Passage to read →

++++++

NextEra Energy Duane Arnold committed to performing Code Compliance evaluations for NFPA 72 and NFPA 90A in Attachment S of the referenced application, Item numbers 10 and 11 respectively.

In regard to fire alarms, NextEra Energy Duane Arnolds original licensing basis is in compliance with NFPA 72A and 72D which are derived from position E.1 from BTP-APCSB 9.5-1. Subsequent modifications to the plant referenced various versions of NFPA 72. Additionally, the four previously performed fire protection engineering evaluations, referenced in Attachment A section 3.8.2 of the referenced submittal, assessed the plant fire detection configuration against previous versions of NFPA 72. The intent of Item number 10 of Attachment S of the referenced application is to document, in a single evaluation, NextEra Energy Duane Arnolds compliance with NFPA 72.

++++++

Data shown →
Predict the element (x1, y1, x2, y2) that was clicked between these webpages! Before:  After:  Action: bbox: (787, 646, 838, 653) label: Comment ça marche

++++++

Problem A → From the passage on Duane Arnold's fire protection compliance, reproduce the text between "In regard to" and "with NFPA 72.", inclusive, with no changes.
Problem B → Pick up the passage on Duane Arnold's NFPA 72 compliance after its last sentence and write what comes next.

Result A →
In regard to fire alarms, NextEra Energy Duane Arnolds original licensing basis is in compliance with NFPA 72A and 72D which are derived from position E.1 from BTP-APCSB 9.5-1. Subsequent modifications to the plant referenced various versions of NFPA 72. Additionally, the four previously performed fire protection engineering evaluations, referenced in Attachment A section 3.8.2 of the referenced submittal, assessed the plant fire detection configuration against previous versions of NFPA 72. The intent of Item number 10 of Attachment S of the referenced application is to document, in a single evaluation, NextEra Energy Duane Arnolds compliance with NFPA 72.

Result B →
In regard to fire dampers, NextEra Energy Duane Arnold's original licensing basis is derived from position D.1(j) from BTP-APCSB 9.5-1 which did not reference NFPA 90A for fire dampers. NextEra Energy Duane Arnold has performed individual barrier evaluations that demonstrate the adequacy for the hazard of each barrier, including dampers. The intent of Item number 11 of Attachment S of the referenced application is to document, in a single evaluation, NextEra Energy Duane Arnolds compliance with NFPA 90A.

Attachment to NG-11-0384 Page 6 of 7

5) Gap Assessment Consistent with Regulatory Issue Summary (RIS) 2007-06, licensees are currently expected to address the standards and guidance documents endorsed by Regulatory Guide (RG) 1.200, Revision 2, commensurate with the associated risk-informed applications. The licensee describes the peer review of the fire PRA against this regulatory guide. However, the licensee does not address if this peer review, or another peer review or self-assessment, was also performed to this revision of RG 1.200 for the internal events PRA, on which the fire PRA is developed. Please describe how the Duane Arnold Internal Events PRA comports with RG 1.200, Revision 2.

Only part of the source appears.